After several uncredited bit parts — including as a showgirl in the 1948 classic Easter Parade starring Judy Garland (1922-1969) and Fred Astaire (1899-1987) — Albright made her credited film debut in Champion (1949), the hit boxing movie with Kirk Douglas (b. 1917) and Marilyn Maxwell (1920-1972).
Albright was a favorite in B westerns, but rose above B status in hits like Kid Galahad (1962) with Elvis Presley (1935-1977) and in the award-winning parody Lord Love a Duck (1966), a black comedy that earned her an acting prize at the Berlinale.
She enjoyed recurring roles on The Bob Cummings Show (1955-1957), Peyton Place (1965-1966; replacing an ailing Dorothy Malone (b. 1925) — who is also now in her nineties) and Branded (1965-1966), but was probably best-remembered as the bombshell of Peter Gunn (1958-1961) opposite Craig Stevens (1918-2000), a role for which she received an Emmy nomination.
Albright was also renowned for her luscious singing on Peter Gunn, a series dripping with style to this day.

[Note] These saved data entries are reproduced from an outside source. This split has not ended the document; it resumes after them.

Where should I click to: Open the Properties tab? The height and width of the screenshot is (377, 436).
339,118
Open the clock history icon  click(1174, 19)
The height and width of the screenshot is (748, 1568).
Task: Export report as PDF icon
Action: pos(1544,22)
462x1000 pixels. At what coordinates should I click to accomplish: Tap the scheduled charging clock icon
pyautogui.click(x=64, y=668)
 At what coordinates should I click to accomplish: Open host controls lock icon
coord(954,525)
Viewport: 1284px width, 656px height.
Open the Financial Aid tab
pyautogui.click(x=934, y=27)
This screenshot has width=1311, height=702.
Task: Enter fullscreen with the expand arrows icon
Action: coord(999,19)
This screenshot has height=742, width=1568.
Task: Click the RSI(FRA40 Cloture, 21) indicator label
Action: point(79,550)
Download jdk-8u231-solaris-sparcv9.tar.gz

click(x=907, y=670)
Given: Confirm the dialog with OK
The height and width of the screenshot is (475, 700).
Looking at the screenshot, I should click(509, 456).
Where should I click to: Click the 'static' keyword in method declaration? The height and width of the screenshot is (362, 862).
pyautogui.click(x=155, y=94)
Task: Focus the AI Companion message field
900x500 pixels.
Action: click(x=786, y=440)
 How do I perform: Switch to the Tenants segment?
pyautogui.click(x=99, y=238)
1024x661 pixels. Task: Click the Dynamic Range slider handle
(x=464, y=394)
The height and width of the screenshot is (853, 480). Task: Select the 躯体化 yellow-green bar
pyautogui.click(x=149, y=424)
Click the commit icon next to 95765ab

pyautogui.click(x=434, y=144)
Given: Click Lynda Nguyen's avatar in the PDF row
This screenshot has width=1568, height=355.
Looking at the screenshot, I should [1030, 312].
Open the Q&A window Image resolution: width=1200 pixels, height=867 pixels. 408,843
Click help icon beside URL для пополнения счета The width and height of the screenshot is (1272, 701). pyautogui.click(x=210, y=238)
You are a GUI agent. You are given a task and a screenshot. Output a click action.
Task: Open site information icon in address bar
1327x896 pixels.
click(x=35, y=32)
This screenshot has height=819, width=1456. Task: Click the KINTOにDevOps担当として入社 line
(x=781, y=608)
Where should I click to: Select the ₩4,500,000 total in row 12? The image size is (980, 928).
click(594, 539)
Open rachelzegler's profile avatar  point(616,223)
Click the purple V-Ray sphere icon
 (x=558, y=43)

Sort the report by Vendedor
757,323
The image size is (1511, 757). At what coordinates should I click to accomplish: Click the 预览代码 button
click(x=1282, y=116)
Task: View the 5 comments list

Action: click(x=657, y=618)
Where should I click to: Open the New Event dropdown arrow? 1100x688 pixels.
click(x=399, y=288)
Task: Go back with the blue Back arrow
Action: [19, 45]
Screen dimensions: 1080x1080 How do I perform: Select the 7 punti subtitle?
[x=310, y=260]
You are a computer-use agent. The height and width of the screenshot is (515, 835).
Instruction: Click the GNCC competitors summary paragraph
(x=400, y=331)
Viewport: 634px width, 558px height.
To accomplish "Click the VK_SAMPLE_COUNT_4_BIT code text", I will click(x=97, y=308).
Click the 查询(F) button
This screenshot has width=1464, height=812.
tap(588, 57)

Along with her televised warbling, Albright released torch-style albums.
She would continue making enigmatic episodic TV appearances sporadically, including a delicious turn on Columbo in 1976 sparring with William Shatner (b. 1931) — Albright: “Silver certificates... I'd paper my bedroom with them if I could.” Shatner: “I wouldn't put it past you.” Albright: “Where would you put it?”) — until her final on-screen gig, on a 1984 episode of Airwolf.
A phantom IMDb post about Albright going before the camera for a Web series recently seems to have vanished.
She is survived by a step-daughter from one of her three marriages.
Albright's gorgeous performance of “It's Always You” after the jump ...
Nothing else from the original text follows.